On the first day after Christmas
Mom is always in a stew
‘Cause we’re buried in the presents
We received from cousin Lu.
They’re strewn across the living room
They’re stacked up in the hall;
Our bedrooms are a’bursting
It’s like living in the mall.
When Lu arrives on Christmas morn
We hear a scraping sound
As her car pulls in our driveway
Bumper dragging on the ground.
She enters with a flourish;
Says “I have a job for you.
Could you unload my car?
It’s only just a box or two.”
The two become not three, not four
But five, six, seven, eight;
Then nine, then ten, eleven, twelve.
(It’s getting kind of late.)
By lunchtime we’ve unpacked her car
And packed our house instead.
Then after lunch we start the task
That fills our mom with dread.
For cousin Lu’s a shopper
Buying bargains by the score.
But where she does her shopping
Isn’t a department store.
We suspect that the location
Where Lu gets her yearly stash
Is a place where men sell treasures
That some would consider trash.
An open air flea market
Draws folks from all around
To sell their wares from backs of cars
Or blankets on the ground.
There Lu, the magpie, buys the shiny
Goods that catch her eye
And she doesn’t leave the market
‘Til her car is piled high.
So each and every Christmas day
We spend the afternoon
Unwrapping all the boxes
That fill up our living room.
For Dad a dozen belts and buckles
Different shapes and size;
A plaid shirt paired with checkered pants
Some polka-dotted ties.
For Mom a dozen pairs of stockings
Colored navy blue
And a suit made out of denim
Top size 16, skirt size 2.
For Sis a pair of sandals
In a shade of sparkling gold;
High heels built for an Amazon.
(She’s only 4 years old.)
For me a shirt of blue and white
A baseball cap of red.
Across them all an inky trail.
Is that a tire tread?
A kitchen mop, stale lemon drops
A singing Billy Bass;
Twelve trial size containers
Of perfume of lemon grass.
Some combs for hair, a length of chain
A book inscribed in black.
Each gift and gag is without tag
We cannot take them back.
Then Mom hands Lu her Christmas gift
We see Lu’s smile fall.
She looks around.
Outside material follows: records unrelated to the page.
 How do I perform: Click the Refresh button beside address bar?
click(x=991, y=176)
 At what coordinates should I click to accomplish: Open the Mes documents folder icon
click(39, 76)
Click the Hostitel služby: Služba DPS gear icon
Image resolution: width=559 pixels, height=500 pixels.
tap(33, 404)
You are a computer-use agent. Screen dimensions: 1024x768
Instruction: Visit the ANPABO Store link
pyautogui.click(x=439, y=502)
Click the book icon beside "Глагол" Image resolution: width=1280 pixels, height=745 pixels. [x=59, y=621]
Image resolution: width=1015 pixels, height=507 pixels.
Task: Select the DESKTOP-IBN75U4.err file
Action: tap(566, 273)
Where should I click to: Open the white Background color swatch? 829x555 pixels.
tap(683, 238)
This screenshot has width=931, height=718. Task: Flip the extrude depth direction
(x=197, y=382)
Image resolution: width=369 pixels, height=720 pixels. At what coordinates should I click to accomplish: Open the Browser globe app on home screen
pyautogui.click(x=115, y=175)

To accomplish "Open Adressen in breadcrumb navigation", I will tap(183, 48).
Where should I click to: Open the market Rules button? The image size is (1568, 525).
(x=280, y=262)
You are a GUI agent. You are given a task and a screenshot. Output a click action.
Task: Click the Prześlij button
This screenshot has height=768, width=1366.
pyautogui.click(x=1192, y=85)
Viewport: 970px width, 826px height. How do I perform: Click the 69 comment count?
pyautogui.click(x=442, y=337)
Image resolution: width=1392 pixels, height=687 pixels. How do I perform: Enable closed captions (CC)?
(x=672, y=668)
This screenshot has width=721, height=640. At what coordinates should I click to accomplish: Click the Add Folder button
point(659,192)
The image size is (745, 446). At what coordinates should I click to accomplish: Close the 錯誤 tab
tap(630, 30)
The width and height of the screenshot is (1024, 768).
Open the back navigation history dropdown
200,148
Her eyes see just
One box. You mean that’s all?
Dear cousin Lu, you’re loved
In spite of your eccentric ways,
But it doesn’t take a million gifts
To fill the day with praise.
The spirit of your giving
Has gone just a bit awry;
The real gifts found at Christmastime
Are those you cannot buy.
The Magi brought just one gift each
To give their Lord and Savior
That first Christmas. Don’t you see?
So save your cash, don’t load your car
We all know that you care.
But if you must shop, remember
Kids do not want underwear.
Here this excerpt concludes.